> [Verilen metin]:
____________________

Adı garip, belki de hiç duymadığınız bir şey: Sostalji. Doğadaki yeşil alanların yok olup, yerini betonlara bırakmasının neden olduğu bir çeşit acı ve üzüntü hali. Latince teselli anlamına gel ‘solacium’ ve Yunanca acı anlamına gelen ‘algia’ kelimelerinin birleşimi olan sostalji artık modern çağın yeni hastalığı.
Heidi sendromu olarakta bilinen sostalji doğadaki yeşillerin yok olup yerine yeni binaların, alışveriş merkezlerinin, otoparkların inşa edilmesiyle insanda oluşan acı ve üzüntü halidir.
Sostalji insanın sevdiği ve yaşadığı ortamın tehdit altında olmasıyla ortaya çıkar. Günümüzde aşırı kentleşmeyle insanlarda oluşan sostalji hali artıyor.
Bilimsel çalışmalar sonucunda doğanın beden sağlığı ve ruh sağlığı için çok önemli olduğu ortaya çıkmıştır. American Journal of Preventive Medicine’de 2008’de yayınlanan bir araştırma sonucuna göre, doğayla iç içe yaşayan çocukların beden kitle endeksleri diğerlerine oranla daha düşüktür.
YEŞİL ALANLARDA YAŞIYANLARIN STRES HORMONU DAHA AZ
Japonya’da 260 kişiyle ve 24 değişik şehirde yapılan bir araştırmaya göreyse, doğaya yakın mekanlarda oturan insanların kanındaki stres hormonu kortizolün yoğunluğu diğerlerine göre yüzde 13.4 daha az.
BİNALAR ŞİŞMANLATIYOR
Kortizol hormonunun şişmanlamakta oynadığı rolü göz önünde bulundurduğumuzda doğadan uzak yaşamanın da bir şişmanlama faktörü olduğunu düşünebiliriz. Yani doğa şişmanlamaya karşı koruyucu etki gösterir. Doğada yapılan antrenman ya da koşular doğal öldürücü hücrelerimizin aktivitelerini yükselterek bağışıklık sistemimizi güçlendirir ve bu da bizi strese karşı daha dayanıklı hale getirir.
Sostalji kısaca teselli edenin yok oluşuna acı duyulmasıyla oluşan bir ruh halidir.

____________________

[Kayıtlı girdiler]
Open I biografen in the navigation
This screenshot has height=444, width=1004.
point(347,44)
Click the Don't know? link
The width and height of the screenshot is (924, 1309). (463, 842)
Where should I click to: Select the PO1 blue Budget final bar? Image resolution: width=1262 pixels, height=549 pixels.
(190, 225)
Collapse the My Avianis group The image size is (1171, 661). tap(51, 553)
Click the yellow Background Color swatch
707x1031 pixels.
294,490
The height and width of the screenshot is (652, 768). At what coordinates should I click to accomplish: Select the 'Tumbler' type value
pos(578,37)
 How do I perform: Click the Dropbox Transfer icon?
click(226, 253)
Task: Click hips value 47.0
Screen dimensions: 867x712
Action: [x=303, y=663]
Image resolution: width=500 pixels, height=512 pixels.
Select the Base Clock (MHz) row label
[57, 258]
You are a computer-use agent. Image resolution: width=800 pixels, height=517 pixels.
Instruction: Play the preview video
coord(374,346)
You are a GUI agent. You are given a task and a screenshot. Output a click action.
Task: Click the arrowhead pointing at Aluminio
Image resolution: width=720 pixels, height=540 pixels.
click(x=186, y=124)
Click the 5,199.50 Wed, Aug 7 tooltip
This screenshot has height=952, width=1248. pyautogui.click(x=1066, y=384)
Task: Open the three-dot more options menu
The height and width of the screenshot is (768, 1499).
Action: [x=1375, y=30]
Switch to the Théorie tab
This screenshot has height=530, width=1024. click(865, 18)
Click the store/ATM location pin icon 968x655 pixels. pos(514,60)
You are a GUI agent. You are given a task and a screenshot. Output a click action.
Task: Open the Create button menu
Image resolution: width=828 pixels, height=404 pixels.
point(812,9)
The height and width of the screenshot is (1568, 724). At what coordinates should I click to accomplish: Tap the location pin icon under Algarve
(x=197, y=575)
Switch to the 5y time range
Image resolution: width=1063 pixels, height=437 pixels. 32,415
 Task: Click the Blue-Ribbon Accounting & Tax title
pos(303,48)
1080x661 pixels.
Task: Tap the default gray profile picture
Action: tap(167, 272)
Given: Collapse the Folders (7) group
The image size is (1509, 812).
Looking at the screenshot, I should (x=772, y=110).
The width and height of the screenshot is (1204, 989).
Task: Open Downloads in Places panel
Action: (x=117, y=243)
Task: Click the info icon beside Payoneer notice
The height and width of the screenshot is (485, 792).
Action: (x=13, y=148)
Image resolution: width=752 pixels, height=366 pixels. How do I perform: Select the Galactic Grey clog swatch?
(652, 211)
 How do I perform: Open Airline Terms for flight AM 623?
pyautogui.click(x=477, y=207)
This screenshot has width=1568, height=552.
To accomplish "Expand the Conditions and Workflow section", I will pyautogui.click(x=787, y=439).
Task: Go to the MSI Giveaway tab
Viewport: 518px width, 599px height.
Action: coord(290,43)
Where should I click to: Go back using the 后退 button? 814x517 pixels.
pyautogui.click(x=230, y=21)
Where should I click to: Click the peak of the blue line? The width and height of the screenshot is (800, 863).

____________________

> [İstenen]:
Sostalji konulu metne göre, doğadaki yeşil alanlar yok olurken yerlerine inşa edilen yapıları sıralayın.

> [Görevin çözümü]:
yeni binalar, alışveriş merkezleri, otoparklar